— begin Data extract —

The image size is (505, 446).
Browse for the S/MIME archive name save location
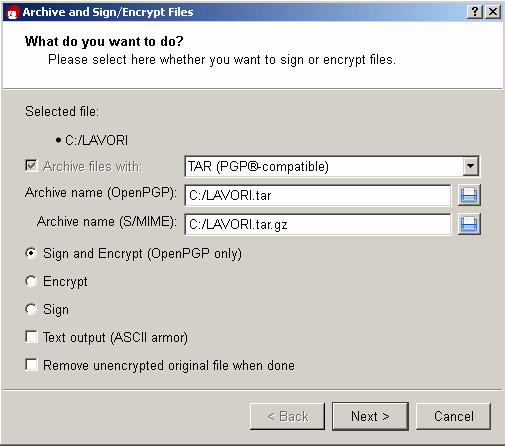click(469, 224)
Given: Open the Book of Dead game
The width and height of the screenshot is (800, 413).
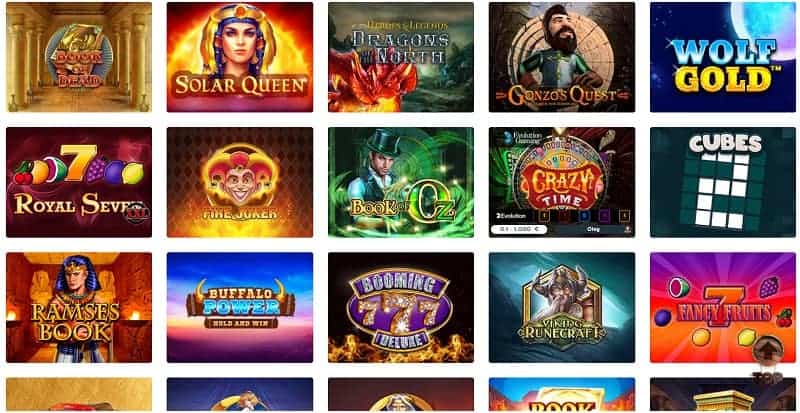Looking at the screenshot, I should pos(79,57).
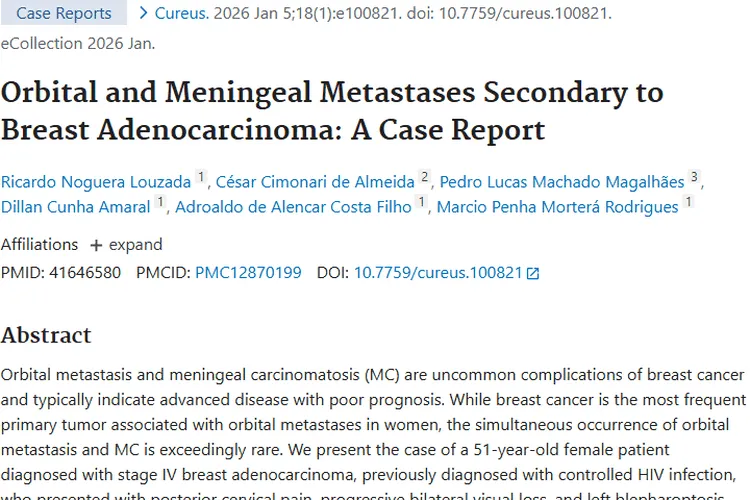Click affiliation superscript 1 after Dillan Cunha Amaral
The image size is (750, 500).
pos(160,202)
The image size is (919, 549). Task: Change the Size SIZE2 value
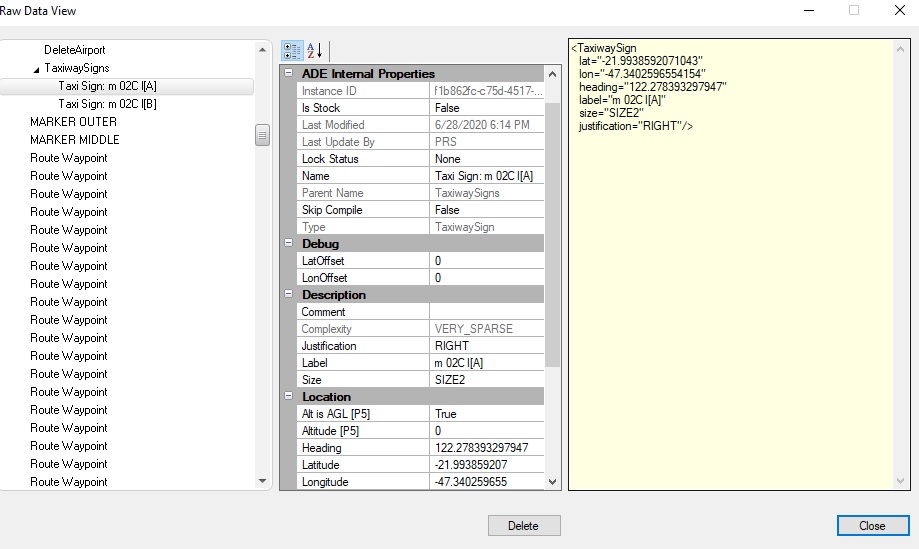[487, 380]
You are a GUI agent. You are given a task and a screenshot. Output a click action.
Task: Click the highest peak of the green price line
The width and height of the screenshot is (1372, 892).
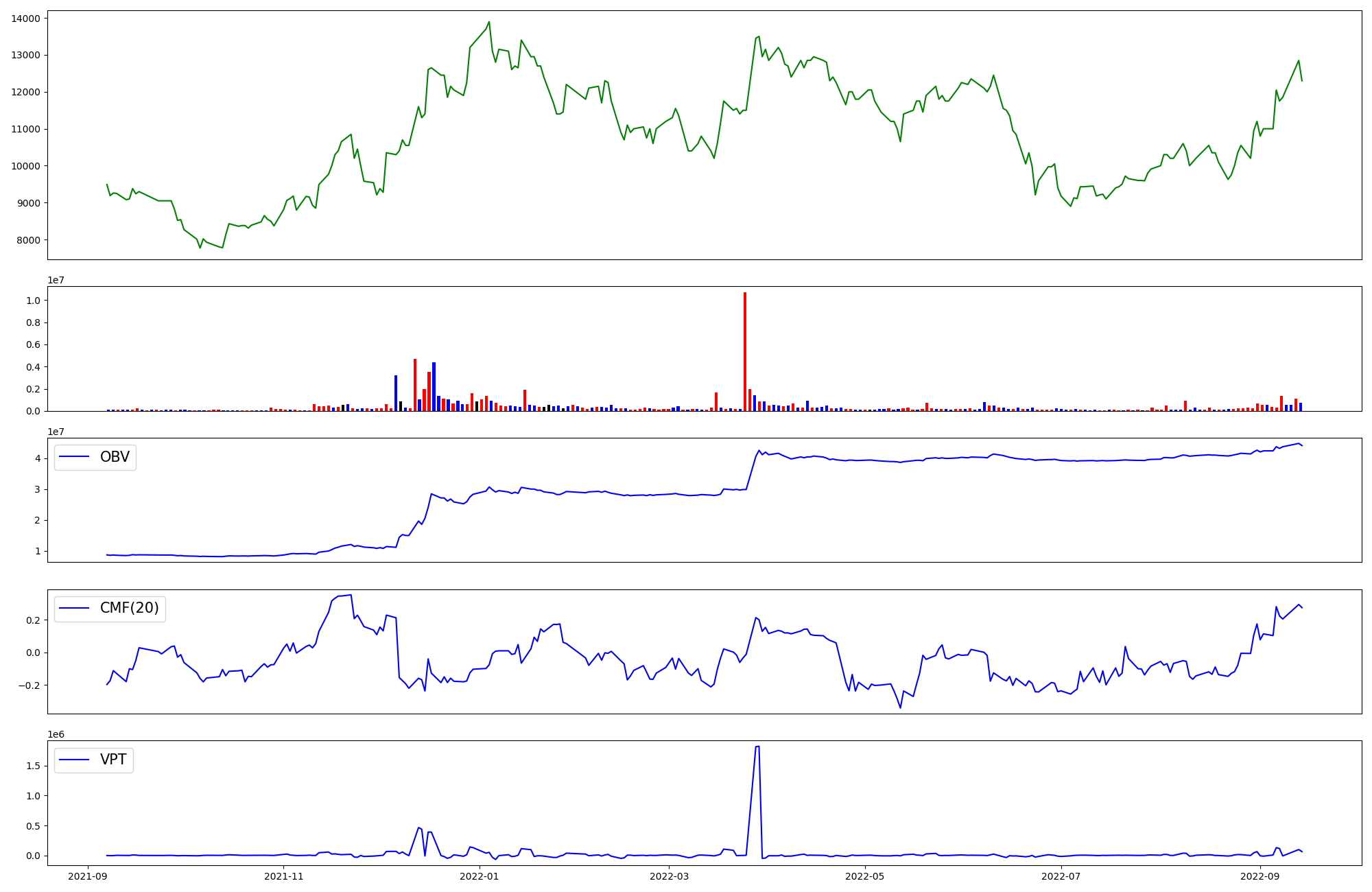click(x=489, y=23)
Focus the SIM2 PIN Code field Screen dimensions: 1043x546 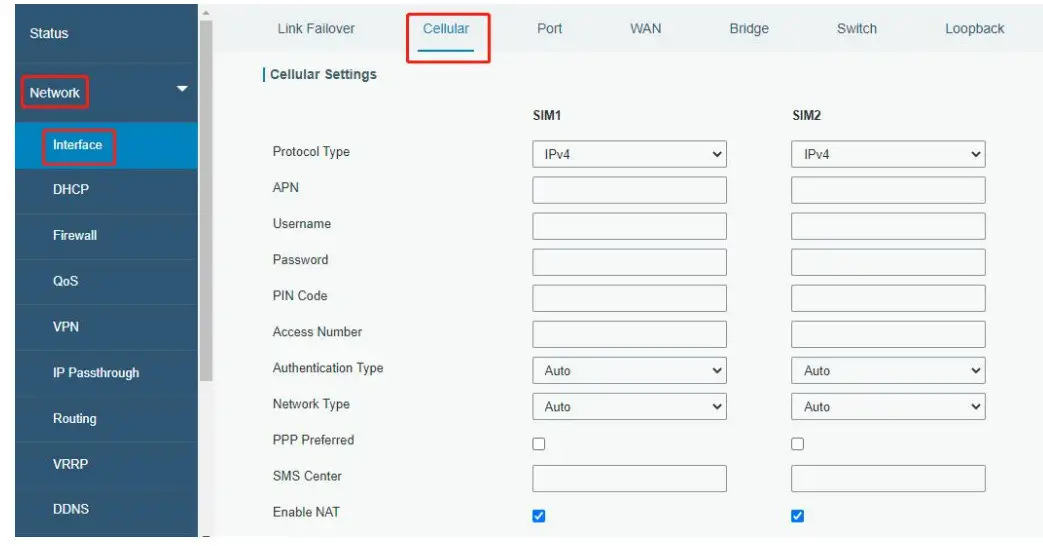point(888,298)
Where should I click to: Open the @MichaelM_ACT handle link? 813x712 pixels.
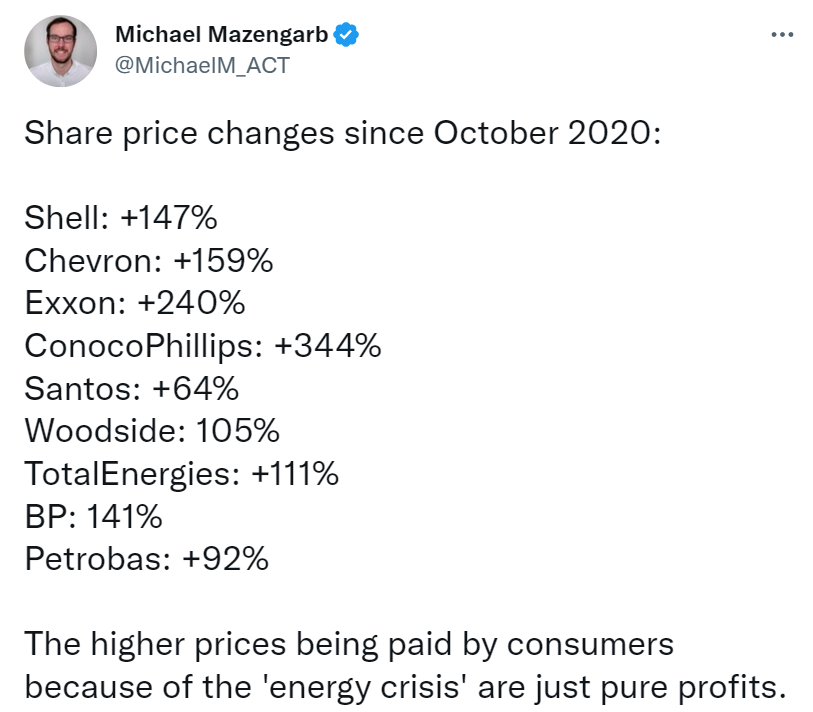point(202,66)
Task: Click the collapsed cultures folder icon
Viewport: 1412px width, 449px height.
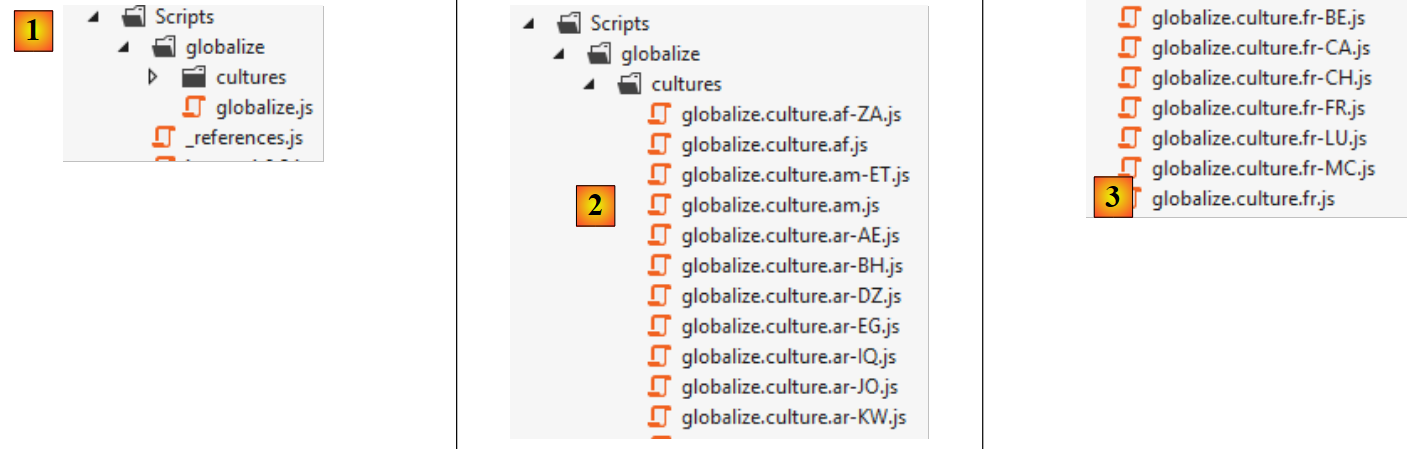Action: pyautogui.click(x=194, y=77)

— end Data extract —

__Required work__.
Rewrite the records starting with the line that contains "Task: Click the collapsed" and going on through the end of the records, replacing "folder" with "directory" and keeping everything else unchanged. Leave the pictures out of the answer.

__Reply to the exercise__.
Task: Click the collapsed cultures directory icon
Viewport: 1412px width, 449px height.
Action: pyautogui.click(x=194, y=77)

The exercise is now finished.